9. Patah Hati

659 17 0
                                    

Hari minggu harusnya merupakan hari menggembirakan bagi semua anak sekolah. Tetapi buat Dara, minggu ini melambangkan hari yang begitu menyedihkan. Hari kelabu. Hari yang sangat suram baginya.

Bagaimana tidak, setelah kemarin ia memutuskan mundur mengejar Kenn, sampai sekarang efeknya masih terasa. Ia laksana orang yang patah hati beneran.

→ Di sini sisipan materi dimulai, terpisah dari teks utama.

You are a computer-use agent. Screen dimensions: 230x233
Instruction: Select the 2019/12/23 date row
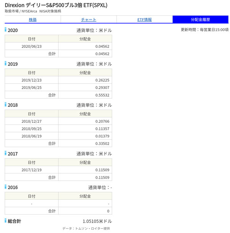pos(31,80)
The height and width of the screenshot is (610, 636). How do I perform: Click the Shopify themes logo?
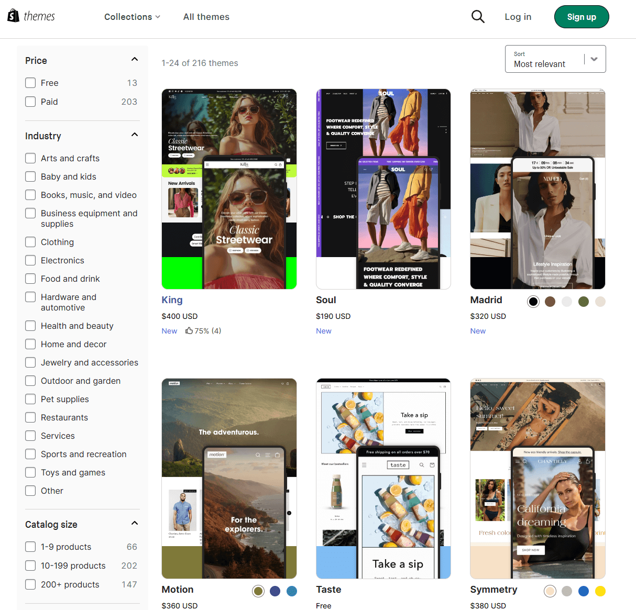[31, 16]
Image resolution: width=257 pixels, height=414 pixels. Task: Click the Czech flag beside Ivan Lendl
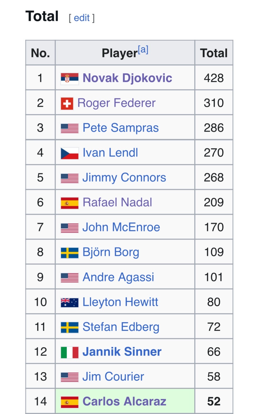click(70, 153)
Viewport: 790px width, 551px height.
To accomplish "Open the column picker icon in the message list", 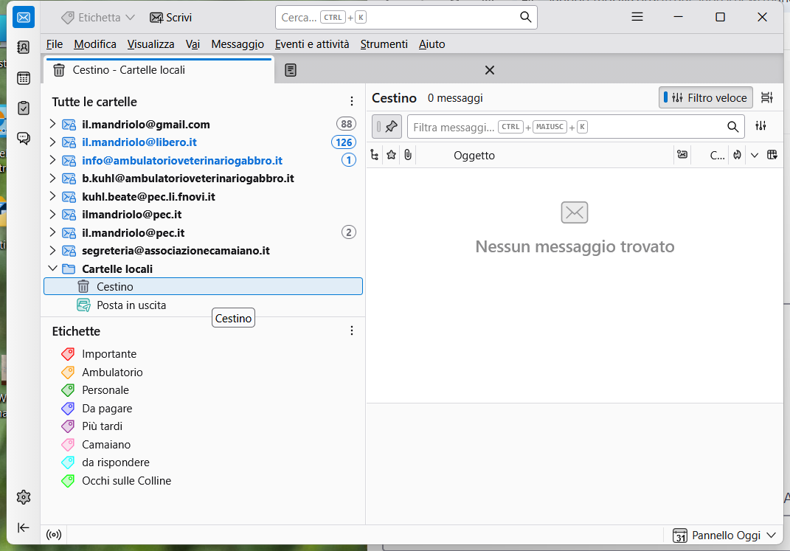I will 772,155.
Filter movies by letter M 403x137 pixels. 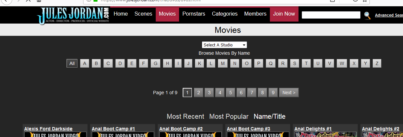click(223, 63)
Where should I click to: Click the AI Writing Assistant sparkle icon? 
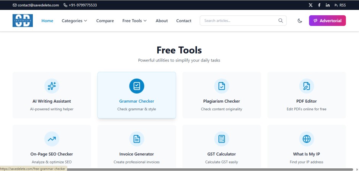tap(52, 86)
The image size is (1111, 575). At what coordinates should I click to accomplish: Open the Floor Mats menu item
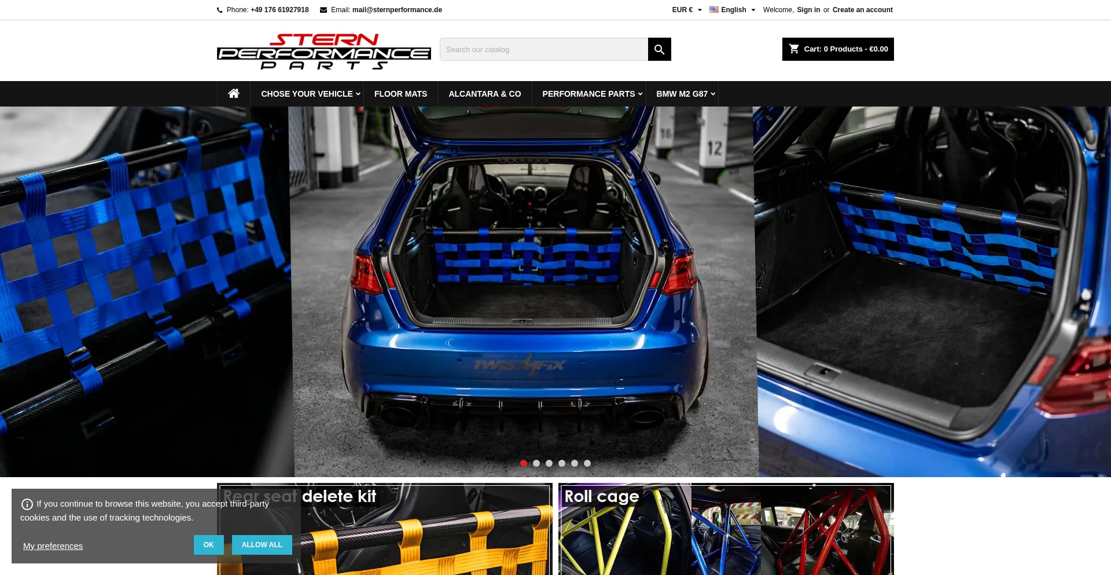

Tapi ada bedanya. Jika patah hatinya cewek remaja lain, mereka biasanya kebanyakan sedih dan menangis. Melakukan apa pun enggan. Sedangkan Dara itu beda, dia kalau udah frustrasi dan patah hati begini, bakalan kumat gilanya.

Nggak percaya? Lihat aja penampilannya. Kini ia memakai baju bercorak aneh lagi. Aneh banget. Berwarna ungu kombinasi kuning, hijau, cokelat, pink, orange dan banyak lagi campuran lain. Ia juga memakai syal dengan warna senada. Bibir yang diolesi lipstik orange, menggunakan maskara, dan kelopak mata yang dibubuhkan warna ungu dan gold. Oh, jangan lupakan wig kribo cokelat yang ia kenakan, menempel sempurna di kepala.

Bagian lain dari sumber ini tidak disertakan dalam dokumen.